SOURCE MATERIAL
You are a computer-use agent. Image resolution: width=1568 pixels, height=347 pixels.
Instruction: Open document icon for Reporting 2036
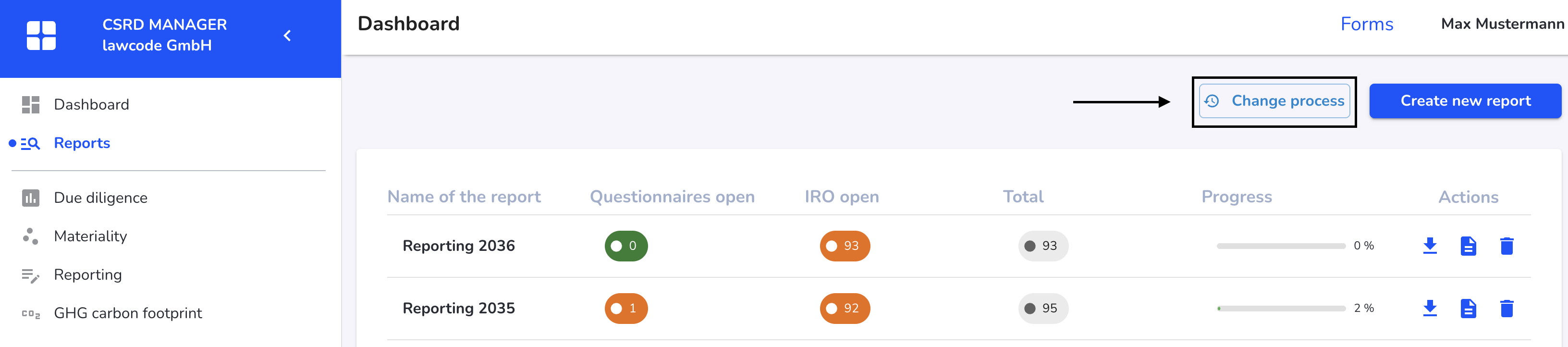pyautogui.click(x=1468, y=246)
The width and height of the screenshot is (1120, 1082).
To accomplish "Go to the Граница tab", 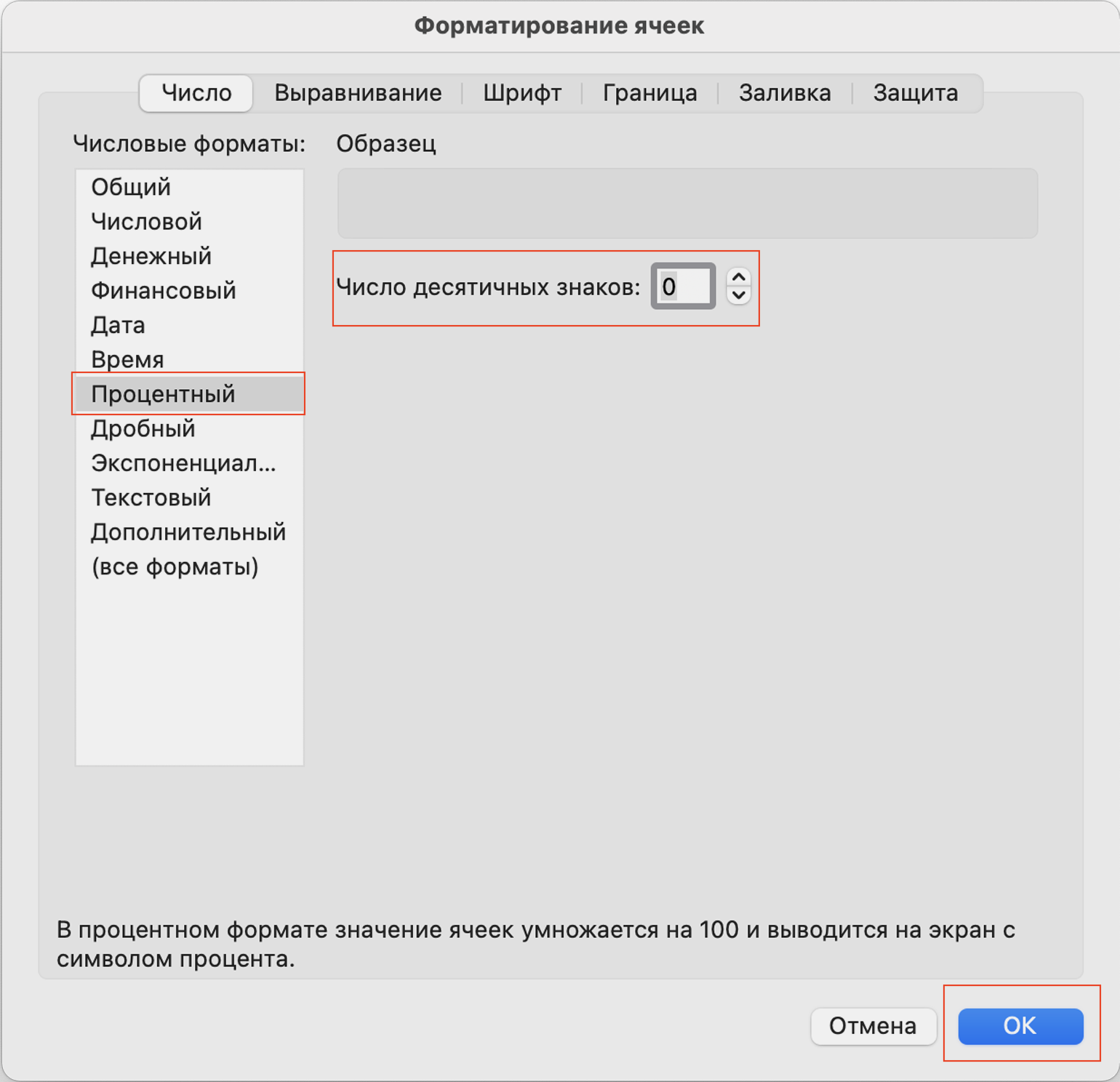I will pos(649,93).
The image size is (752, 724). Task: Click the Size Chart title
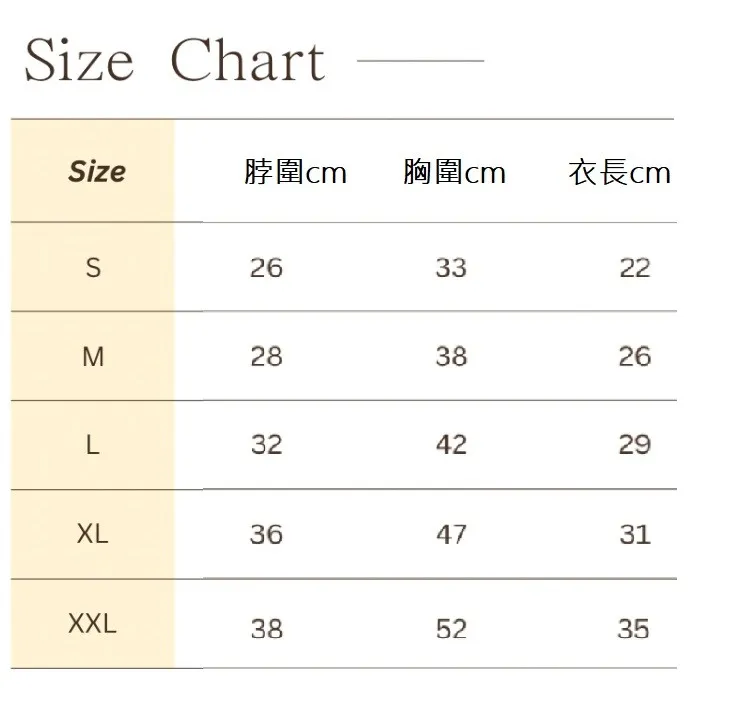pyautogui.click(x=175, y=60)
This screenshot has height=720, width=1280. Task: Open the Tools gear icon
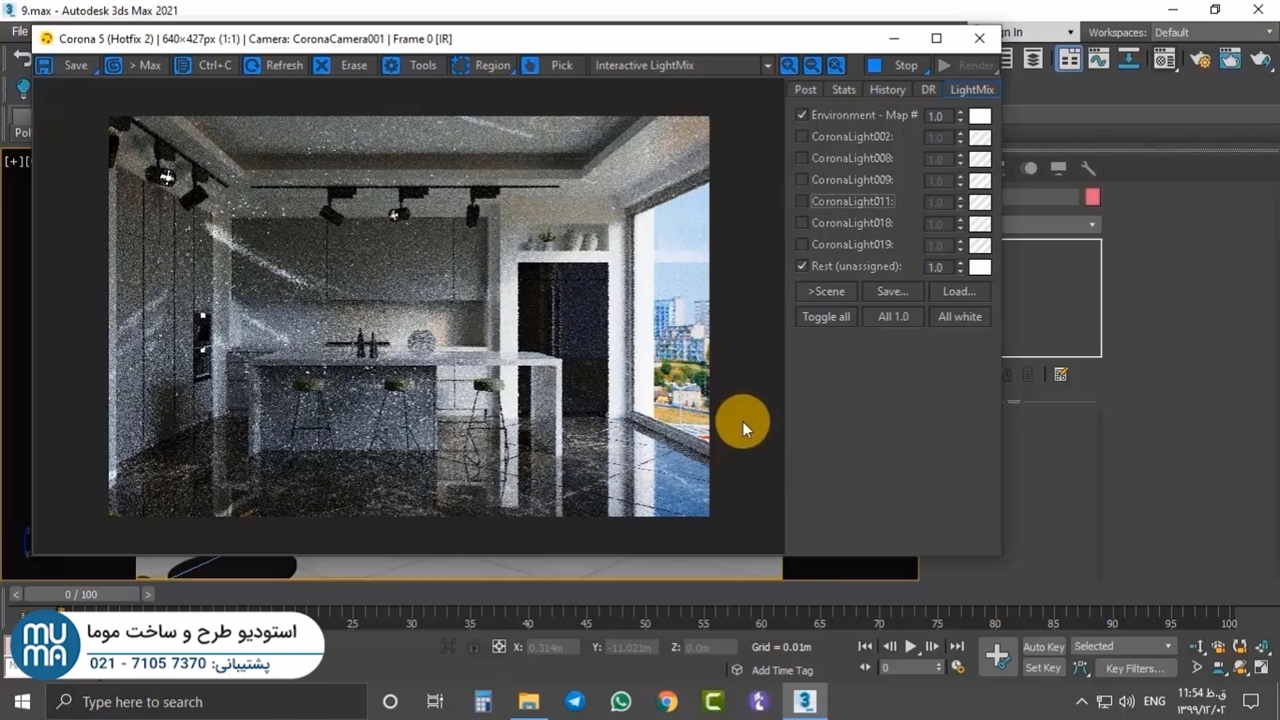[x=391, y=66]
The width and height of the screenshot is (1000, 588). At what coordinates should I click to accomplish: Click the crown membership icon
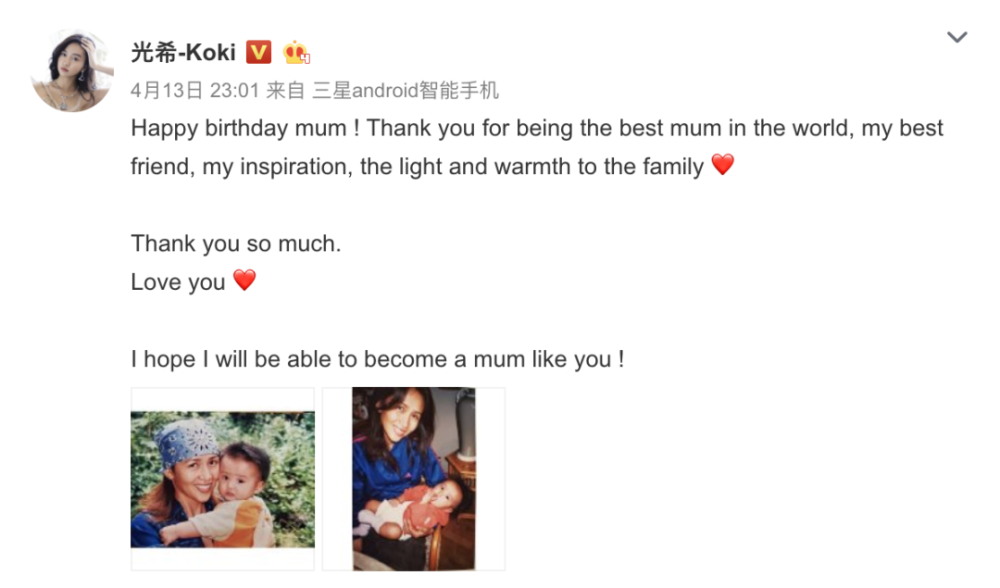pyautogui.click(x=297, y=52)
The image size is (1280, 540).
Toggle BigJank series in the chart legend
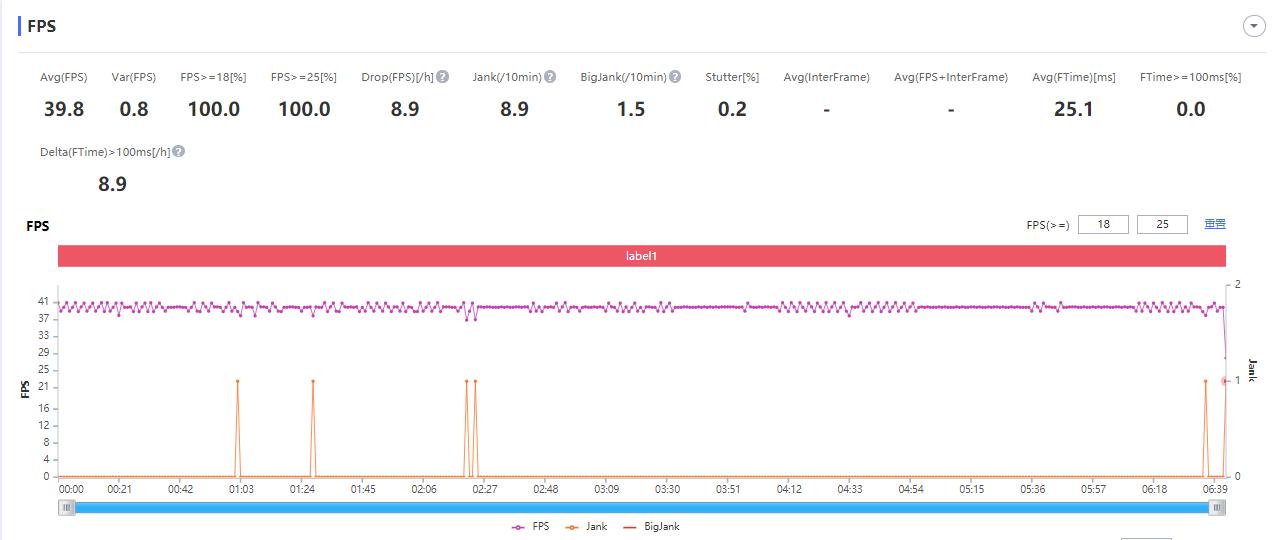(651, 526)
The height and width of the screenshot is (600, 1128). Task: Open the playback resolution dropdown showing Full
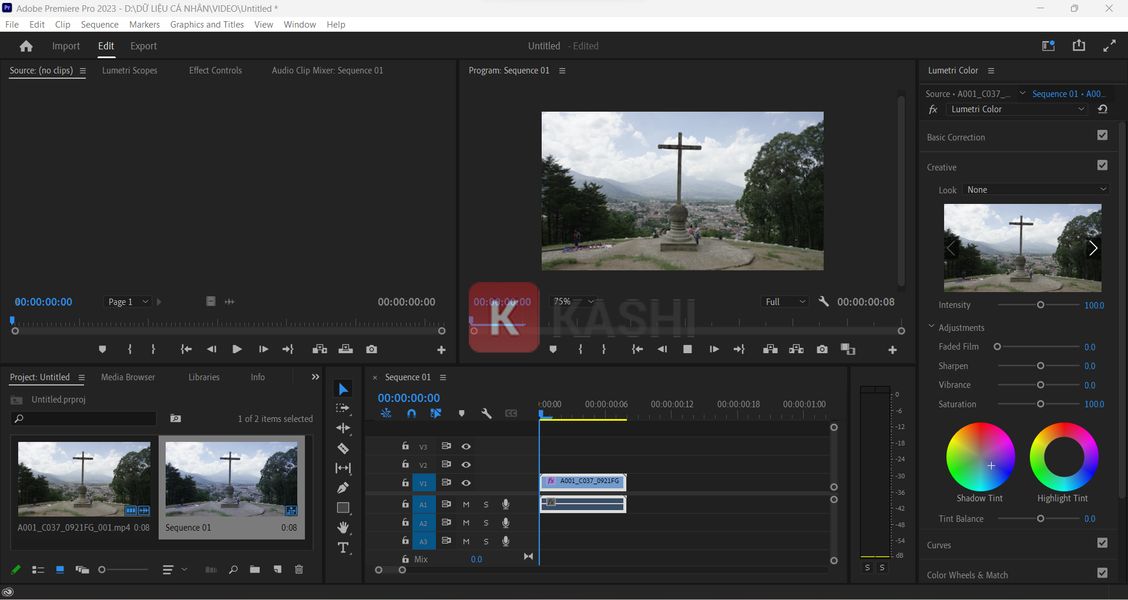click(x=784, y=301)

YOUR TASK
Convert the lines into a two-column CSV with the headers instruction and response, one row per line pair. Begin at the line containing "The height and" and continue through the end of the lines. Place each text and its answer in a single quoted field, replace line breaks with spaces, and leave the pictures out.

EXERCISE ANSWER
instruction,response
"The height and width of the screenshot is (600, 1128). Task: Open the playback resolution dropdown showing Full","click(x=784, y=301)"